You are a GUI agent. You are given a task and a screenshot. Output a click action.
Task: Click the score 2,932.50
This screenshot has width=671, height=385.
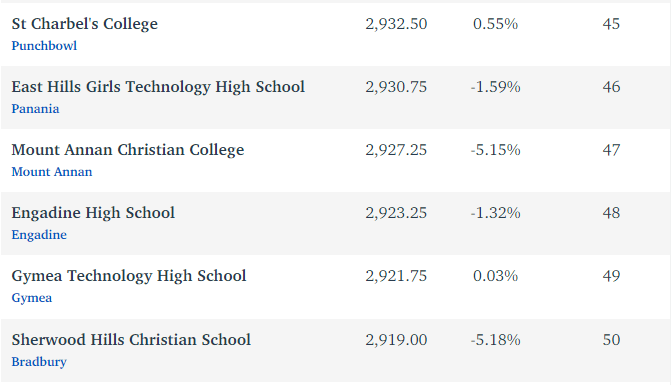coord(396,24)
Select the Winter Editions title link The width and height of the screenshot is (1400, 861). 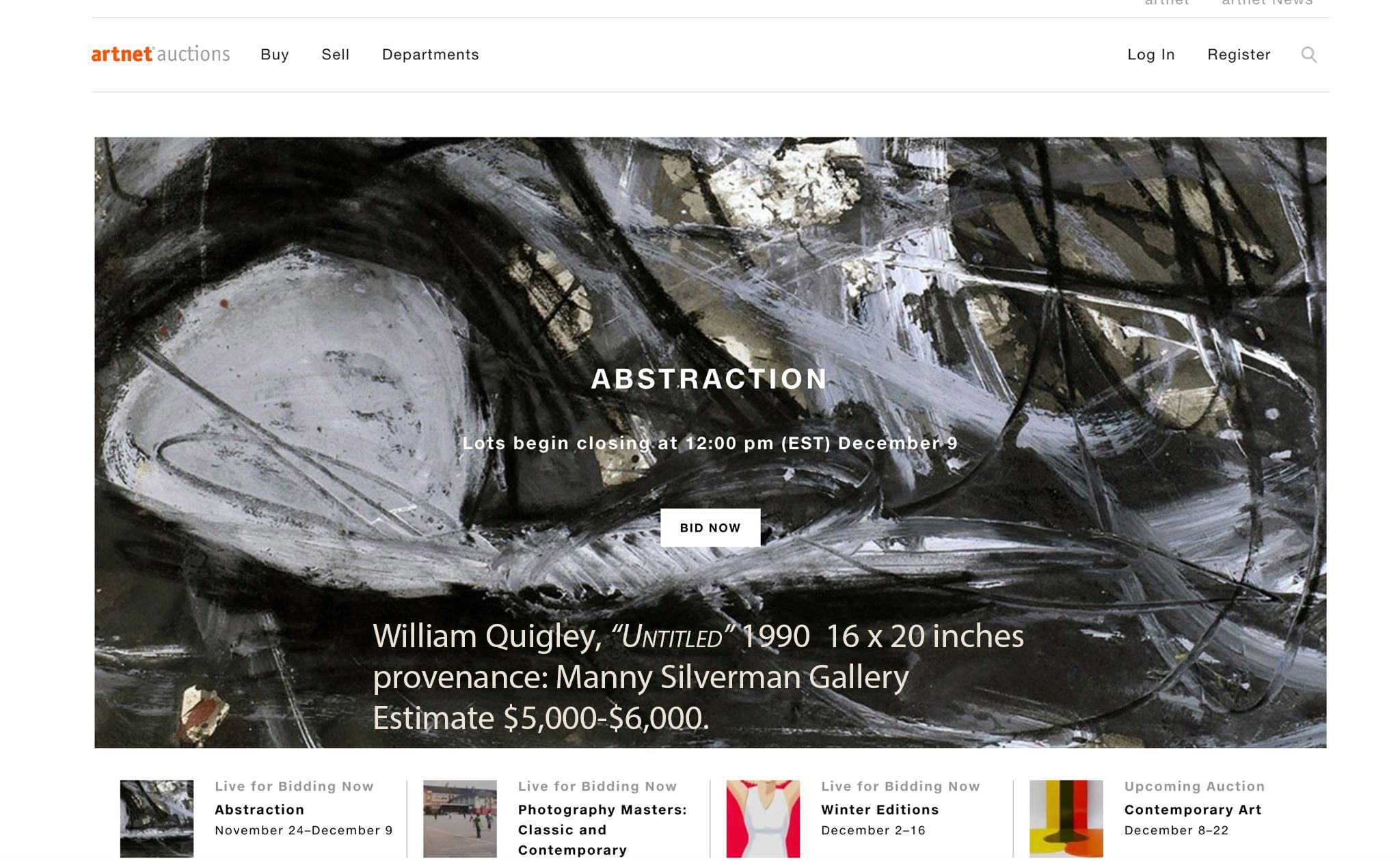point(880,810)
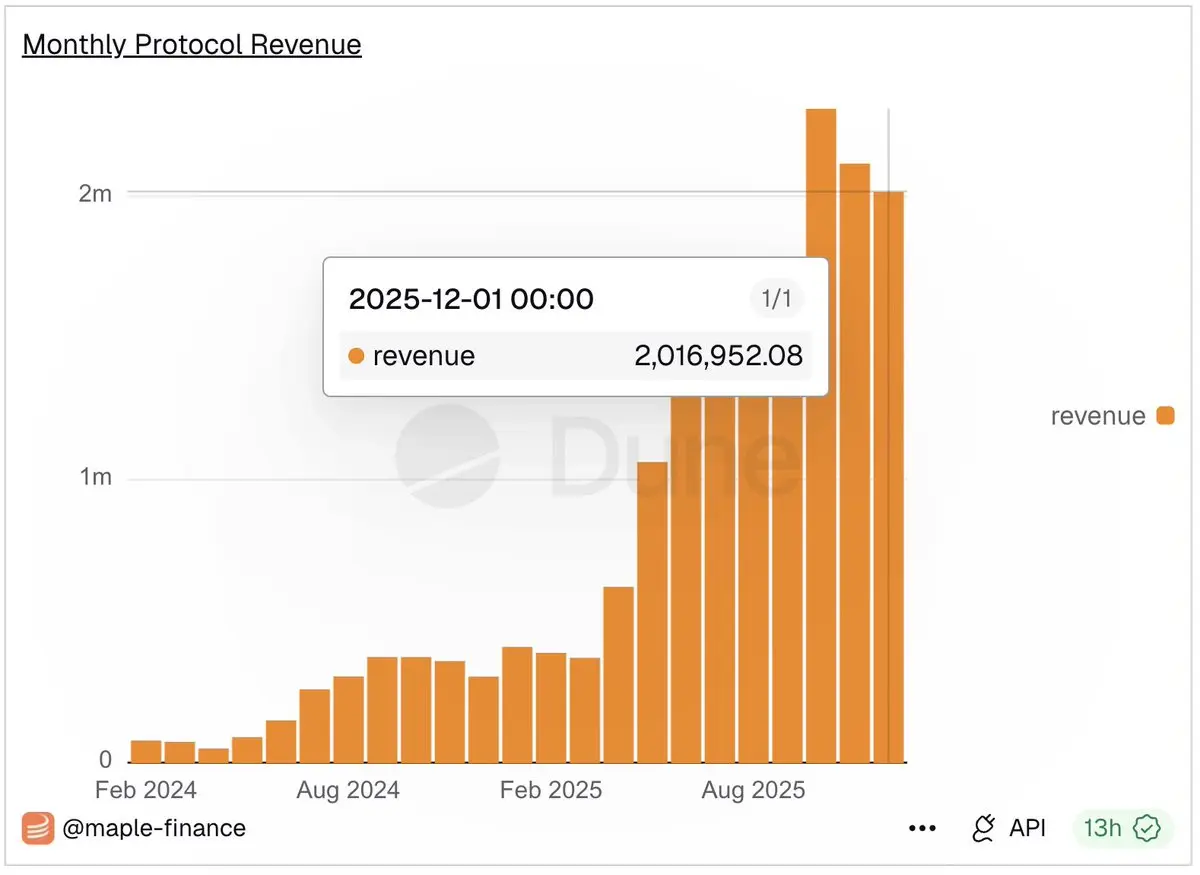Click the Feb 2025 x-axis label
This screenshot has width=1200, height=875.
click(x=551, y=790)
· · · ·
Problem to solve ▸ Rewrite the entries from the beginning through the line holding "coord(396,24)", inclusive, requests included, and omit the pictures. Multiply each coordinate in the answers by 1.55 and round to the nearest whole number, with halves rounded up.

Complete response ▸
You are a GUI agent. You are given a task and a screenshot. Output a click action.
Task: Click the score 2,932.50
This screenshot has width=671, height=385.
coord(614,37)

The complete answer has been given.